First, we found that antigen degradation occurred much more slowly in γδ T-APCs than in moDCs. In agreement with this, the endosomal pH in moDCs dropped to 4.0 within 3 h after endocytosis, indicating rapid access of internalized antigen to lysosomal proteases. In stark contrast, in γδ T-APCs, the pH in BSA-containing endosomes increased by one increment, to 7.0, during the first 3 h chase period, before returning to 6.0. In DCs, an increased dwell time in endosomes, controlled by a delay in acidification, is known to favor antigen cross-presentation (20–22, 31). Our findings may be unexpected in the light of reports showing that protein degradation occurs much slower in DCs compared to macrophages (21). However, several DC studies have also shown that macropinocytosis of soluble protein leads to faster lysosomal proteolysis than receptor-mediated antigen uptake (32, 33).

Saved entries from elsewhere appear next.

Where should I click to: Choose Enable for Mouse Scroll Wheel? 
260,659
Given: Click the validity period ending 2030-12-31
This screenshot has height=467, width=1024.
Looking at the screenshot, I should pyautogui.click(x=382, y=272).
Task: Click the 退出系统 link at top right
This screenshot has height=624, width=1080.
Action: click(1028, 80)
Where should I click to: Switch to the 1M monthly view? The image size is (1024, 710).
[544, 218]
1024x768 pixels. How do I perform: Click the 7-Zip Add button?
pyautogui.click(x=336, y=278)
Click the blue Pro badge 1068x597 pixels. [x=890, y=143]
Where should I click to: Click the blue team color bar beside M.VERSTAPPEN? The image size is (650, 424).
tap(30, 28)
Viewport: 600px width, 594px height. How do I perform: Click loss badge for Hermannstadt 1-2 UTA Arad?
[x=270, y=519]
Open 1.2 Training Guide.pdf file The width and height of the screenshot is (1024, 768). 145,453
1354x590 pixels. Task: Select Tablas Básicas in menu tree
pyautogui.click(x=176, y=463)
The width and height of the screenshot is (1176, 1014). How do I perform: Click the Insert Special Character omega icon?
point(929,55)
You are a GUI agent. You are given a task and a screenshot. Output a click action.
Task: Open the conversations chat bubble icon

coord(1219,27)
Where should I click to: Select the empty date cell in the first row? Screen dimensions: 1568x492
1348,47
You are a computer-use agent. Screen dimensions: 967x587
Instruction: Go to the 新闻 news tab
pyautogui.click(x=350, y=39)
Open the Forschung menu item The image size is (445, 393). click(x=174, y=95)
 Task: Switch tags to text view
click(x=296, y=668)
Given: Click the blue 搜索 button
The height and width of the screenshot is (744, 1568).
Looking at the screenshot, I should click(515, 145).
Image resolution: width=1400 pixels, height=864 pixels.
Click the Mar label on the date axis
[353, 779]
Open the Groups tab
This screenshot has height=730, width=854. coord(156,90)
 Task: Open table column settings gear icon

Second, γδ T-APCs readily translocated exogenous antigen into the cytosol, as demonstrated by cyt c–induced apoptosis and proteasome inhibition studies. Using exogenous cyt c, Lin et al. (25) highlighted the superior cross-presenting function of murine CD8+ DCs. Taking advantage of this experimental approach, we demonstrated that γδ T-APCs outperformed moDCs in the translocation of cyt c into the cytosol. In fact, both moDCs and human blood DCs were insensitive to the cyt c treatment, indicating that the “true” cross-presenting DCs might be found in human tissues. This surprising finding further underscores the efficient vesicular proteolysis in moDCs that overrides cross-presentation of external soluble antigen. In support of this, inhibition of the proteasome did not affect protein degradation in moDCs, whereas inhibition of lysosomal proteolysis was very effective. In contrast, in γδ T-APCs, proteasome inhibition caused a substantial reduction in antigen processing and overall protein degradation.
Third, our confocal microscopy studies did not reveal a distinct vesicular compartment in γδ T-APCs that could contribute to cross-presentation. Internalized antigen colocalized with early endosomes and within 1.5 h relocated to late endosomes or lysosomes, in line with the prominent contribution of this compartment to protein degradation. While we did not detect antigen in recycling endosomes in either APC, we found endocytosed protein within vesicles harboring the aminopeptidase IRAP, which was recently shown to participate in a vesicular, yet proteasome-dependent, cross-presentation pathway (24). Collectively, our data indicate a mechanism for the expert cross-presentation capacity of γδ T-APCs that involves delayed antigen processing and efficient translocation into the cytosol. In contrast, we have no evidence for a dominant role of the cytosolic pathway in moDCs.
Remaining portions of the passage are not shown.